Parkinson's Disease Detection
What is Parkinson’s Disease?
Parkinson’s disease is a progressive disorder of the central nervous system affecting movement and inducing tremors and stiffness. It has 5 stages to it and affects more than 1 million individuals every year in India. This is chronic and has no cure yet. It is a neurodegenerative disorder affecting dopamine-producing neurons in the brain.
What is XGBoost?
XGBoost is a new Machine Learning algorithm designed with speed and performance in mind. XGBoost stands for eXtreme Gradient Boosting and is based on decision trees. In this project, we will import the XGBClassifier from the xgboost library; this is an implementation of the scikit-learn API for XGBoost classification.
In this Python project, using machine learning algorithm XGBoost, I detect the presence of Parkinson’s Disease in individuals using various factors. I used an XGBClassifier for this and made use of the sklearn library to prepare the dataset.
This detector gives us an accuracy of 94.87%, which is great considering the number of lines of code in this python project.
The entire script can be found here:
Detecting Parkinson’s Disease with XGBoost — Objective
To build a model to accurately detect the presence of Parkinson’s disease in an individual.
Detecting Parkinson’s Disease with XGBoost — About the Python Machine Learning Project
In this Python machine learning project, using the Python libraries scikit-learn, numpy, pandas, and xgboost, A model is built using an XGBClassifier. The dataset is loaded into the data frame to get the features and labels, scale the features, then split the dataset, build an XGBClassifier, and then calculate the accuracy of our model.
Dataset for Python Machine Learning Project
You’ll need the UCI ML Parkinsons dataset for this; you can download it here. The dataset has 24 columns and 195 records and is only 39.7 KB.
Steps for Detecting Parkinson’s Disease with XGBoost
Below are some steps required to practice Python Machine Learning Project –
- Make necessary imports using pip
- Read the data into a DataFrame and get the first 5 records.

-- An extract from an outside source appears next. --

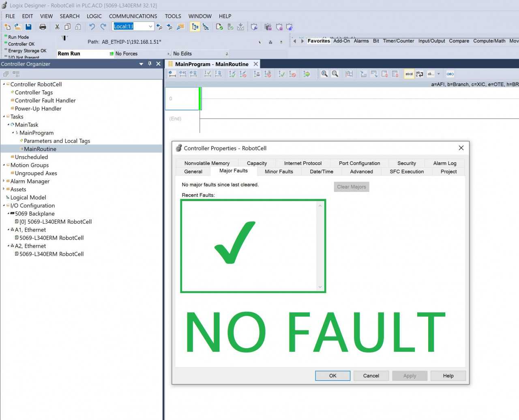519x420 pixels.
Task: Click the Cut scissors icon
Action: tap(57, 27)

- Get the features and labels from the DataFrame (dataset). The features are all the columns except ‘status’, and the labels are those in the ‘status’ column.
- The ‘status’ column has values 0 and 1 as labels; let’s get the counts of these labels for both- 0 and 1.

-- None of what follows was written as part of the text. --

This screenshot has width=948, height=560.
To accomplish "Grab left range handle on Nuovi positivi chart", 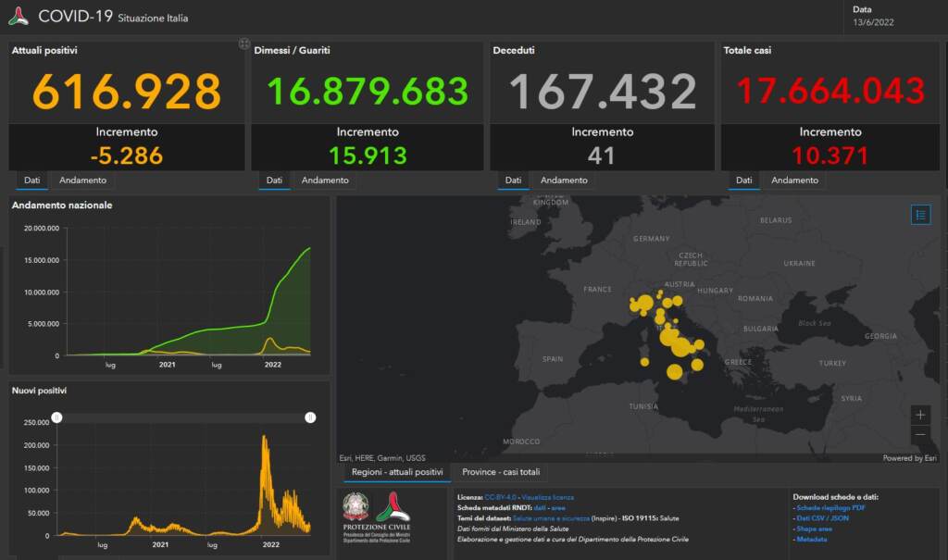I will [x=56, y=418].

- Now there are 147 ones and 48 zeros in the status column in our dataset.
- Initialize a MinMaxScaler and scale the features to between -1 and 1 to normalize them. The MinMaxScaler transforms features by scaling them to a given range. The fit_transform() method fits to the data and then transforms it. We don’t need to scale the labels.
- Now, split the dataset into training and testing sets keeping 20% of the data for testing.
- Initialize an XGBClassifier and train the model. This classifies using eXtreme Gradient Boosting- using gradient boosting algorithms for modern data science problems. It falls under the category of Ensemble Learning in ML, where we train and predict using many models to produce one superior output.
- Finally, generate y_pred (predicted values for x_test) and calculate the accuracy for the model. Print it out.